* START *
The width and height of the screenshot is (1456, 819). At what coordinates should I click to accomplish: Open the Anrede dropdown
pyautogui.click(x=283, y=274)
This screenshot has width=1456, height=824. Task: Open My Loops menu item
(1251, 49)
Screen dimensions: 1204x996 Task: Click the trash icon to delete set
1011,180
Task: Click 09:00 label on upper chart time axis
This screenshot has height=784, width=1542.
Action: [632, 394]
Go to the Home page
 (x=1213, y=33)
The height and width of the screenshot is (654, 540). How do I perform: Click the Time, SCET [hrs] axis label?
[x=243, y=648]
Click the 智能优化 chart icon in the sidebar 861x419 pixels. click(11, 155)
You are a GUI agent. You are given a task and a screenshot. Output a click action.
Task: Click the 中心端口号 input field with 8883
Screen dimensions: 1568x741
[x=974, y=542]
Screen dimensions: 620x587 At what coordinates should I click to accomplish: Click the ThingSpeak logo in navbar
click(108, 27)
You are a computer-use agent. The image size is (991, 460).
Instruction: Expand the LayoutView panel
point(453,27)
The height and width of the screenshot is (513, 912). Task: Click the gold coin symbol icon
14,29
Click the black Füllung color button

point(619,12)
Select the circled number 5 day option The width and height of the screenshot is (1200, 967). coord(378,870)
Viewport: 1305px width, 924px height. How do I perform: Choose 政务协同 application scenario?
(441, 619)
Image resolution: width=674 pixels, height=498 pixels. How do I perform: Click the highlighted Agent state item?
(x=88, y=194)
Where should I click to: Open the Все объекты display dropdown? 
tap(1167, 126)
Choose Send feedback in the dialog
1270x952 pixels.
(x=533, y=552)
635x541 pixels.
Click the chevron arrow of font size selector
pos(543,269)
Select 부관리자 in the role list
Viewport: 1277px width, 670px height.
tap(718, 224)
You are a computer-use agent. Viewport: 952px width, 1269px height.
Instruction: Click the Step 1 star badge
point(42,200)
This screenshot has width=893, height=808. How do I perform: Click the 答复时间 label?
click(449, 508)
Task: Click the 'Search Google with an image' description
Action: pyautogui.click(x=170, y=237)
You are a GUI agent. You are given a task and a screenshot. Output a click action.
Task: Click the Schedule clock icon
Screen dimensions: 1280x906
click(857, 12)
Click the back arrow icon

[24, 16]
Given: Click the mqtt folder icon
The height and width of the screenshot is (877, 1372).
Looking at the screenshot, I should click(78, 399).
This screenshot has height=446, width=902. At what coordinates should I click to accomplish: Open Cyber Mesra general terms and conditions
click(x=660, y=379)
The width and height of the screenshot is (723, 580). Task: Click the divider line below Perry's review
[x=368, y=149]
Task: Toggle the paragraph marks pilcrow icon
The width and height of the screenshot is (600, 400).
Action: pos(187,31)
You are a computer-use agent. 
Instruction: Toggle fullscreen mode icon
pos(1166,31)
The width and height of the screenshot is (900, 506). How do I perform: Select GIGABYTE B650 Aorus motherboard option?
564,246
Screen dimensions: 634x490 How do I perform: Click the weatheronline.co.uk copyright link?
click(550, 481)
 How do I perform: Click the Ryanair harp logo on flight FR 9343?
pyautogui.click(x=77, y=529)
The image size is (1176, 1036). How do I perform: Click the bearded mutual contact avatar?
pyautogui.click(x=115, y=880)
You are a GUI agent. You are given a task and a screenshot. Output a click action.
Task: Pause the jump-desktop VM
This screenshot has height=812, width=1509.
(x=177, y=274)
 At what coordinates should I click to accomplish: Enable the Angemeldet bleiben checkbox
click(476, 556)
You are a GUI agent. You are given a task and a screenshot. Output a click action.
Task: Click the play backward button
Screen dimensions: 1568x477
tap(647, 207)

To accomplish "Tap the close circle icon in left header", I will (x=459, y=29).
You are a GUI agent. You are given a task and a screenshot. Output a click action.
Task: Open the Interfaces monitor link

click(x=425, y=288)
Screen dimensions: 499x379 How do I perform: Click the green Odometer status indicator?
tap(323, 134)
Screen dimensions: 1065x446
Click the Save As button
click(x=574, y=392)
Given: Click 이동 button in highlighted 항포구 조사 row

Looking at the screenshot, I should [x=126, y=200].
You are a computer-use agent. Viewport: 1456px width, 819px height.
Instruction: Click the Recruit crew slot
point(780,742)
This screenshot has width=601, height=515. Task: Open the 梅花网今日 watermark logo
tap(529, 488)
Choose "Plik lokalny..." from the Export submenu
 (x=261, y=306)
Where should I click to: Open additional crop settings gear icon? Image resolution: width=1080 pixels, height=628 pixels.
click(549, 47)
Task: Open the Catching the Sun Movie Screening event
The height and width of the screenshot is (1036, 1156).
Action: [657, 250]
* END *
# YOUR OBJECTIVE:
Reproduce the lines above without any changes, starting with the first line and ending with the line that contains "tap(1167, 126)". Include both of those lines.

# FULL SOLUTION:
The width and height of the screenshot is (1456, 819). At what coordinates should I click to accomplish: Open the Anrede dropdown
pyautogui.click(x=283, y=274)
This screenshot has width=1456, height=824. Task: Open My Loops menu item
(1251, 49)
Screen dimensions: 1204x996 Task: Click the trash icon to delete set
1011,180
Task: Click 09:00 label on upper chart time axis
This screenshot has height=784, width=1542.
Action: [632, 394]
Go to the Home page
 (x=1213, y=33)
The height and width of the screenshot is (654, 540). How do I perform: Click the Time, SCET [hrs] axis label?
[x=243, y=648]
Click the 智能优化 chart icon in the sidebar 861x419 pixels. click(11, 155)
You are a GUI agent. You are given a task and a screenshot. Output a click action.
Task: Click the 中心端口号 input field with 8883
Screen dimensions: 1568x741
[x=974, y=542]
Screen dimensions: 620x587 At what coordinates should I click to accomplish: Click the ThingSpeak logo in navbar
click(108, 27)
You are a computer-use agent. The image size is (991, 460).
Instruction: Expand the LayoutView panel
point(453,27)
The height and width of the screenshot is (513, 912). Task: Click the gold coin symbol icon
14,29
Click the black Füllung color button

point(619,12)
Select the circled number 5 day option The width and height of the screenshot is (1200, 967). coord(378,870)
Viewport: 1305px width, 924px height. How do I perform: Choose 政务协同 application scenario?
(441, 619)
Image resolution: width=674 pixels, height=498 pixels. How do I perform: Click the highlighted Agent state item?
(x=88, y=194)
Where should I click to: Open the Все объекты display dropdown? 
tap(1167, 126)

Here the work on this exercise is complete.